- _What is expected_
Word for word, restate every record, though not the pictures.

- _Data for processing_
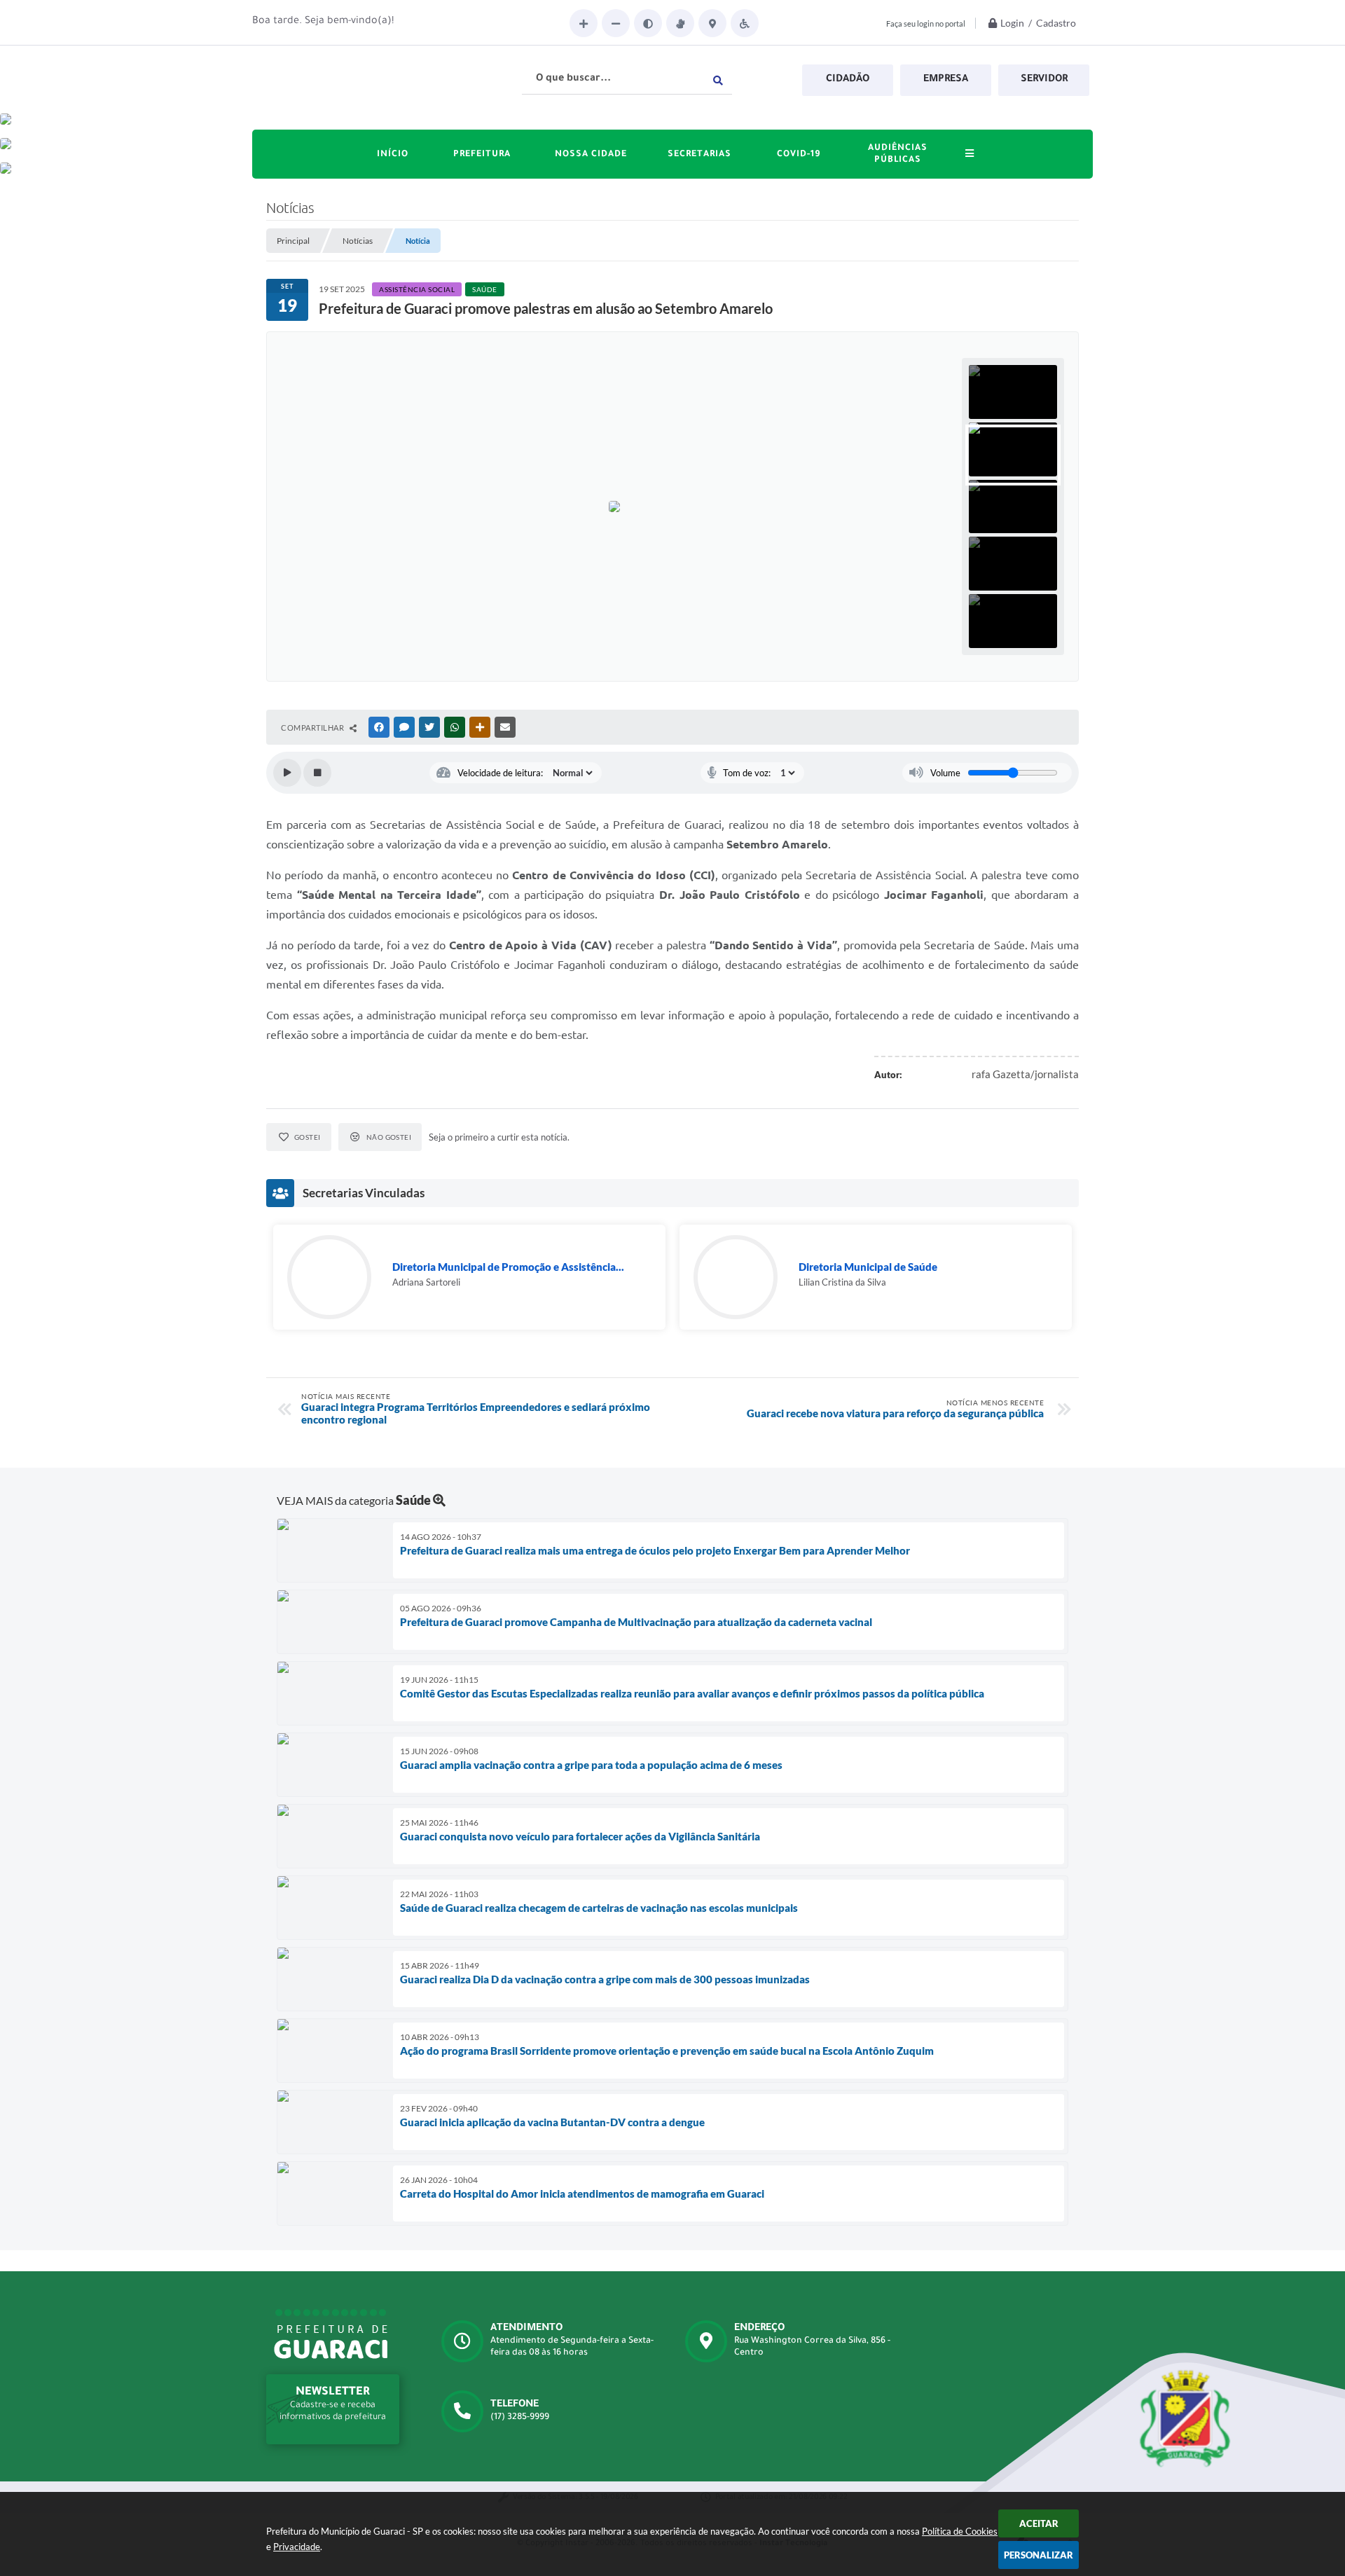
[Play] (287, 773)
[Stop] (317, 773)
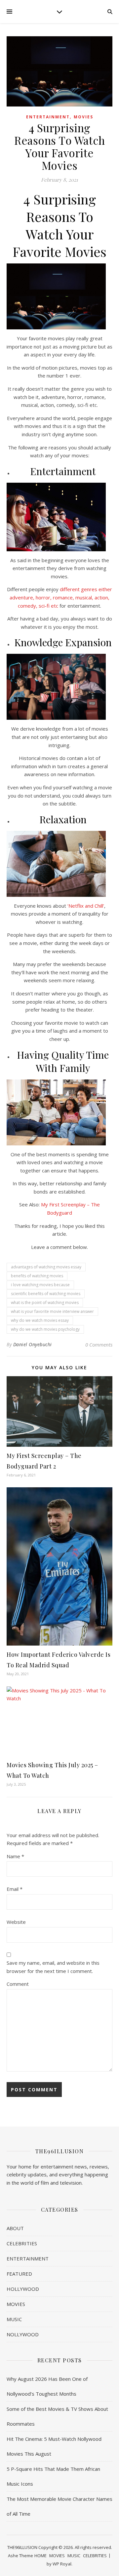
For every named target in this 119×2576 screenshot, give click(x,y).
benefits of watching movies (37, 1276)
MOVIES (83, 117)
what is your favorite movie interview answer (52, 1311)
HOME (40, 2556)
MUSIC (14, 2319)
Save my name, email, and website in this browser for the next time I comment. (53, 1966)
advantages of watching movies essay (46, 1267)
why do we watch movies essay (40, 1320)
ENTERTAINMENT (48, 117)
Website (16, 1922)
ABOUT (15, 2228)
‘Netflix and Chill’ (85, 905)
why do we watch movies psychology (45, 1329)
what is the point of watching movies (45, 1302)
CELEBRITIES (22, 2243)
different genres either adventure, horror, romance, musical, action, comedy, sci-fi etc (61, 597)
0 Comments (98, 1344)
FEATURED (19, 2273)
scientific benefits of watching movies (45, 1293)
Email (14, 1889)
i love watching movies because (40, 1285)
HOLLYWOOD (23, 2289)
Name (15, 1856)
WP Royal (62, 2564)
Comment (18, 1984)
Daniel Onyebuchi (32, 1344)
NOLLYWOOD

- _Answer area_
[Play] (287, 773)
[Stop] (317, 773)
For every named target in this 119×2576 screenshot, give click(x,y).
benefits of watching movies (37, 1276)
MOVIES (83, 117)
what is your favorite movie interview answer (52, 1311)
HOME (40, 2556)
MUSIC (14, 2319)
Save my name, email, and website in this browser for the next time I comment. (53, 1966)
advantages of watching movies essay (46, 1267)
why do we watch movies essay (40, 1320)
ENTERTAINMENT (48, 117)
Website (16, 1922)
ABOUT (15, 2228)
‘Netflix and Chill’ (85, 905)
why do we watch movies psychology (45, 1329)
what is the point of watching movies (45, 1302)
CELEBRITIES (22, 2243)
different genres either adventure, horror, romance, musical, action, comedy, sci-fi etc (61, 597)
0 Comments (98, 1344)
FEATURED (19, 2273)
scientific benefits of watching movies (45, 1293)
Email (14, 1889)
i love watching movies because (40, 1285)
HOLLYWOOD (23, 2289)
Name (15, 1856)
WP Royal (62, 2564)
Comment (18, 1984)
Daniel Onyebuchi (32, 1344)
NOLLYWOOD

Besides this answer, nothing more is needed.